The Upper Midwest should see a gradual economic recovery next year, although high unemployment rates aren't predicted to change much, the Federal Reserve Bank of Minneapolis said Monday.
"We're slowly on the mend," regional economist Toby Madden said at a news conference. "It appears the recession is over."
A strong agriculture economy, flat prices for consumers, slight wage increases and employment gains in the western half of the district _ which stretches from Montana to Michigan's Upper Peninsula _ are the bright spots in the bank's forecast.
On the down side, manufacturing is expected to remain flat while the home building industry continues to slide.
Unemployment rates are high throughout the district, and aren't expected to fall. "It's still a job market that's going to be more difficult for the employee than the employer," said associate economist Bob Grunewald.
Unemployment rates are forecast to remain highest in the district's eastern states in 2010, including 8 percent in Minnesota, 7.5 percent in Wisconsin and 13.2 percent in the Upper Peninsula. Minnesota is forecast to lose another 11,000 jobs, the most in the district.
The district's western states have fared better in the recession. That should continue with unemployment rates of 4.6 percent in North Dakota, 4.8 percent in South Dakota and 7.2 percent in Montana in 2010, according to the forecast.
In fact, the total number of people working is forecast to increase in Montana and the Dakotas while staying about flat in Wisconsin and continuing to fall in the Upper Peninsula and Minnesota. Total employment can increase without changing the unemployment rate when people who had given up trying to find a job start looking again.
Grunewald said the western states benefit from a focus in agriculture, mining and oil drilling. Minnesota and Wisconsin generally track the national economy, he said, while Michigan follows the auto and tourism industries.
The Federal Reserve's economists used surveys of hundred of business leaders throughout the district and their own statistical models to come up with their forecast.
Business leaders remain pessimistic about next year, but were slightly less downbeat than they were going into 2009, according to the forecast. Fifty-eight percent were pessimistic about 2010, down from 70 percent going into 2009.
Those in the Minneapolis-St. Paul metro area and in northwestern Wisconsin were the most pessimistic, while more than half in North Dakota were optimistic about the coming year.
When asked why some business leaders seemed so dour when economic indicators showed signs of a recovery, Madden said, "It's hard to be optimistic after you've had a bad year."
Madden cautioned that economic models, including those used by the Federal Reserve, are less accurate during economic turning points, so the 2010 predictions "may be overly pessimistic."

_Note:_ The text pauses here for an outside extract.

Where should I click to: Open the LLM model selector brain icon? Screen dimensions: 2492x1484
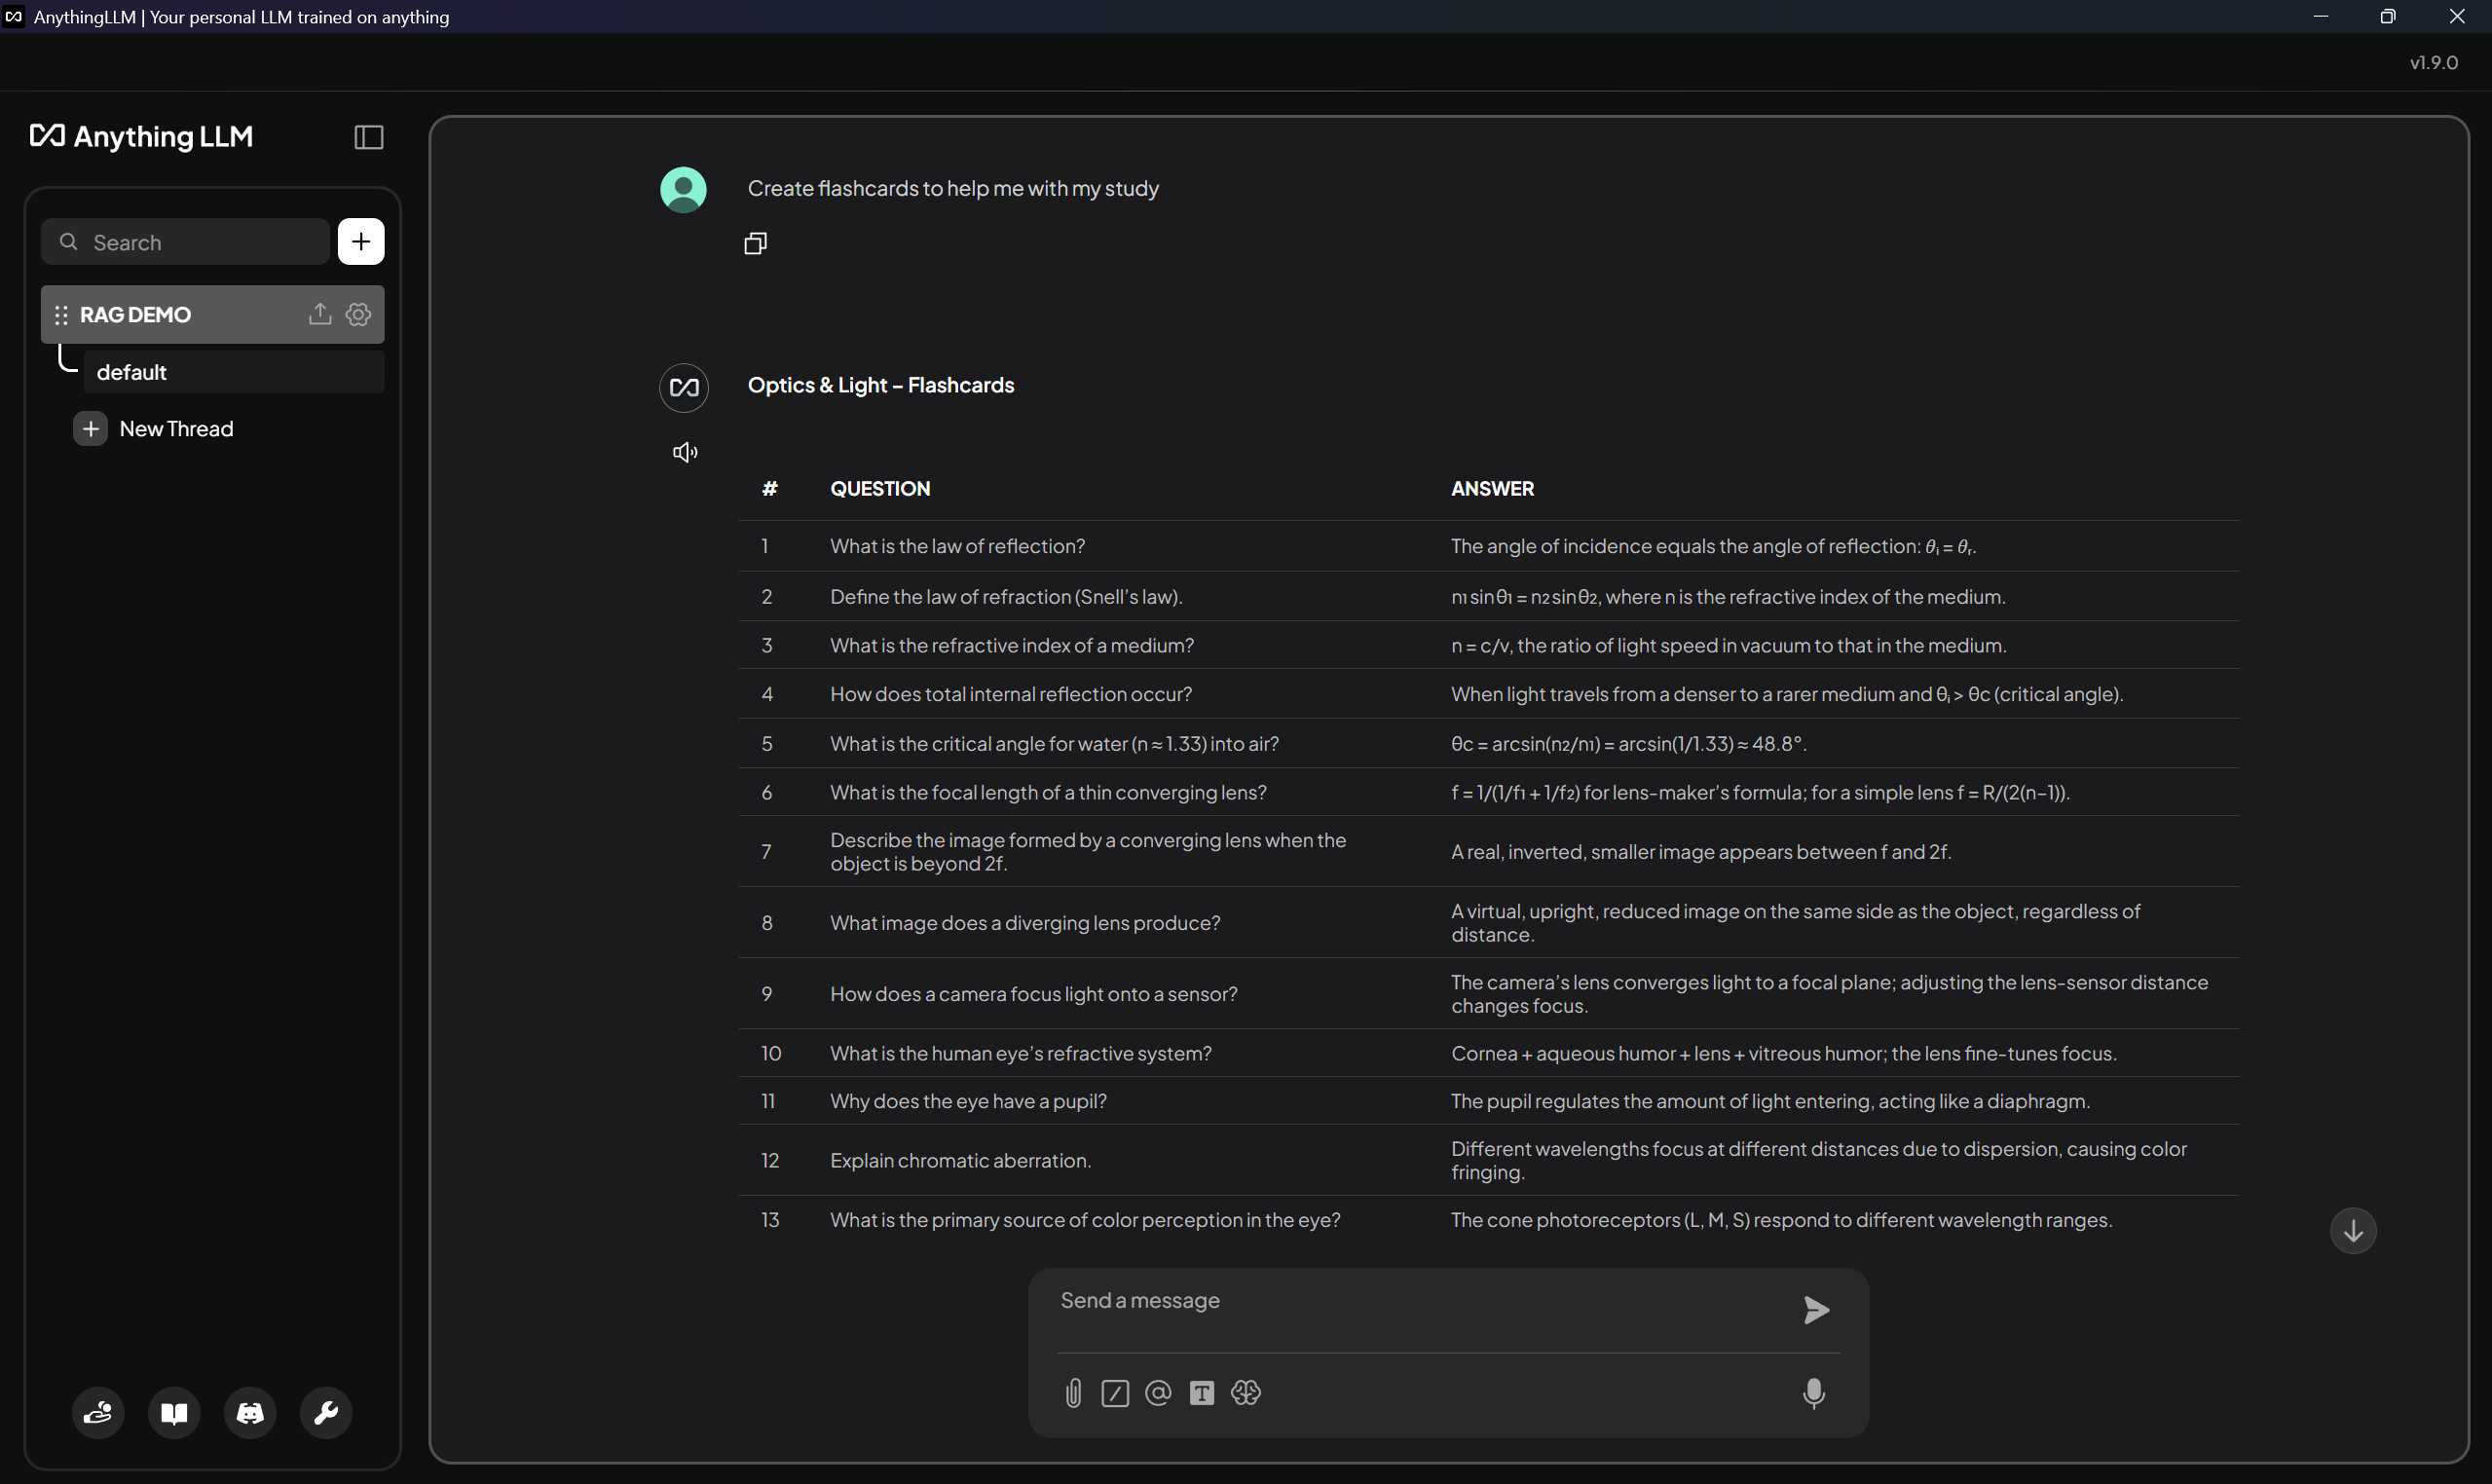point(1246,1393)
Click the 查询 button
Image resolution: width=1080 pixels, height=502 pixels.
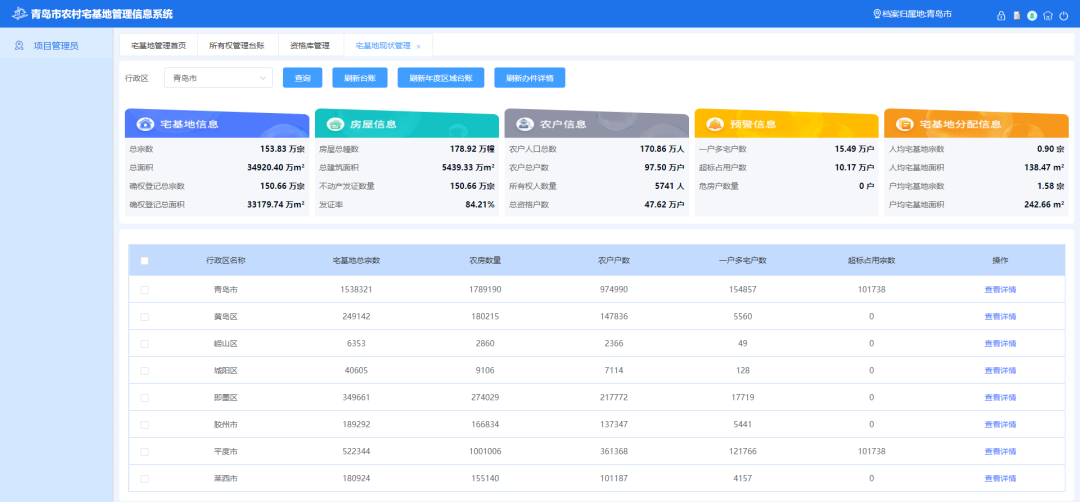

It turned out that last year's predictions weren't pessimistic enough. Nonfarm employment fell much faster than predicted as employers shed jobs in nearly every sector in the district, with manufacturing and construction leading the way. Only education and health care added jobs in 2009.
Madden said economists at the Minneapolis bank didn't compare their 2010 forecast to Fed forecasts for other parts of the country.